Passage:
== == ==

The team who met at the retreat centre included lay workers who had graduated from the discipleship groups. Despite the difficulties of regular commitment to these, by sheer persistence, prayer and practical organization, many lay-workers began to emerge from them. They were not all equally qualified, but Father Samaan could find a use for most of them.
Those who joined discipleship groups had to be willing to attend the meetings, and be ready to serve Christ. There were three different phases. To succeed in the first level a person needed to give evidence that his spiritual life was firmly based. If he wasn't able to go on to the second level, he could still start to serve by taking a ministry appropriate to the first level. Some got to the second level, others to the third. Those lay-workers who completed the final level became mukariseen (consecrated workers).
- The Service Cycle
A few of the 'consecrated workers' who had been In the discipleship groups from the very beginning could call on up to fifteen years of part-time training. They could join forces in their ministry With Onsi Labib, a committed layman who worked out a strategy for outreach. Their aim is nothing less than the 'revival and flourishing' of the Coptic Orthodox Church in Egypt.
With this aim, Onsi Labib has built up a network to reach other Coptic churches beyond the confines of the Mokattam Mountain region. The 'consecrated workers' all worship in their own local church and join in its ministry. Once is careful to build up good co-operative relations with the 'responsible authorities' in those churches. The methods the mukariseen use to expand their ministry are self-renewing. Onsi describes them in terms of a 'Service Cycle'.
First, there is 'soul winning for Christ' (2 Corinthians 5.19, 20); this involves 'personal work for winning the souls for Christ, whether inside or outside our congregations'. Second, there is 'stead fasting in Christ' (Acts 14.20-2). This involves following up those who have put their trust in Christ and to encourage and strengthen them. The aim is that they grow in their relationship with Christ, through weekly Bible Study groups that meet m churches or homes. Third, the mukariseen share in training members of these groups to practice different kinds of service. These include personal work, home visits, preaching and guiding: Bible Study groups. This stage Onsi calls 'growth in Christ', and he models it on 2 Peter 3.18 and Colossians 1.28-9. Fourthly (and this is the key to the continuation of the cycle) they must be 'preparing' lay-workers (Matthew 9.37-8).
The fruits of sending out these workers into the harvest field will include more soul winning, and a repetition of the cycle. Out of these lay-workers, leaders will arise - and this is the fifth and final stage, 'preparing leaders'. This follows the principle Paul gives to his 'dear son' in Christ, Timothy: 'the things you have heard me say in the presence of many witnesses entrust to reliable men who will also be qualified to teach others' (2 Timothy 2.2 NIV).
A similar cycle occurs not only in discipleship groups but also in caring for Christian families. The 'consecrated workers' aim to help families to 'lead a really effective Christian life and prepare them to serve other families in turn'. By strengthening relationships both within and between families the church community is built up. The process starts by laying a secure foundation at the beginning. Only well trained members of the discipleship groups are entrusted with the delicate and sensitive task of nurturing the children in the Sunday schools. (Despite their name, these are usually held in Cairo on Fridays when the children have the day off from the government schools.)

== == ==

Written tasks:
A. In the passage, what do lay-workers who complete the final level of the discipleship groups become?
B. Please edit the passage, rewriting everything from "The team who" down to "mukariseen (consecrated workers)." with "phases" changed to "stages".
C. Why does the passage say the Sunday schools in Cairo are usually held on Fridays?

Word and element location data:
== == ==

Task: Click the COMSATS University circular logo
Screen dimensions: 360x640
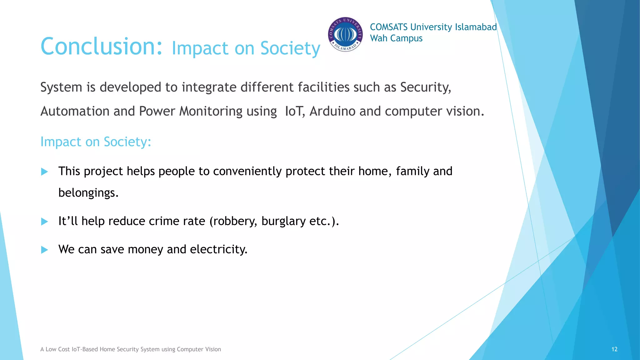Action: (345, 34)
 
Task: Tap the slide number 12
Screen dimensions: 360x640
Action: (614, 349)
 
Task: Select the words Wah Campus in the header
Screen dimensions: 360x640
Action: (396, 38)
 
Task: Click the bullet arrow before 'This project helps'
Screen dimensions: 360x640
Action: (45, 172)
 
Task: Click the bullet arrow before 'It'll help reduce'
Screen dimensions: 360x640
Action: (45, 222)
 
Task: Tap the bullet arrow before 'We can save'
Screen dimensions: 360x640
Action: (45, 250)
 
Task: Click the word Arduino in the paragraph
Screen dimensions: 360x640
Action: (332, 111)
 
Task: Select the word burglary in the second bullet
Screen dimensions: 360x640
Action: (283, 221)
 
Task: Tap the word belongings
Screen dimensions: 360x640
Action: (88, 193)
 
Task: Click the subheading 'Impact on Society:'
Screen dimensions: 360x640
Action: (96, 142)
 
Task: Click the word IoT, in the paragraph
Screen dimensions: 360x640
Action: (295, 111)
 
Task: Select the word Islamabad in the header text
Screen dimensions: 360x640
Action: (476, 27)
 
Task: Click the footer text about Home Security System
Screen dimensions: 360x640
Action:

== == ==

Answers provided:
A. They become mukariseen (consecrated workers).

B.
The team who met at the retreat centre included lay workers who had graduated from the discipleship groups. Despite the difficulties of regular commitment to these, by sheer persistence, prayer and practical organization, many lay-workers began to emerge from them. They were not all equally qualified, but Father Samaan could find a use for most of them.
Those who joined discipleship groups had to be willing to attend the meetings, and be ready to serve Christ. There were three different stages. To succeed in the first level a person needed to give evidence that his spiritual life was firmly based. If he wasn't able to go on to the second level, he could still start to serve by taking a ministry appropriate to the first level. Some got to the second level, others to the third. Those lay-workers who completed the final level became mukariseen (consecrated workers).

C. They are held on Fridays because that is when the children have the day off from the government schools.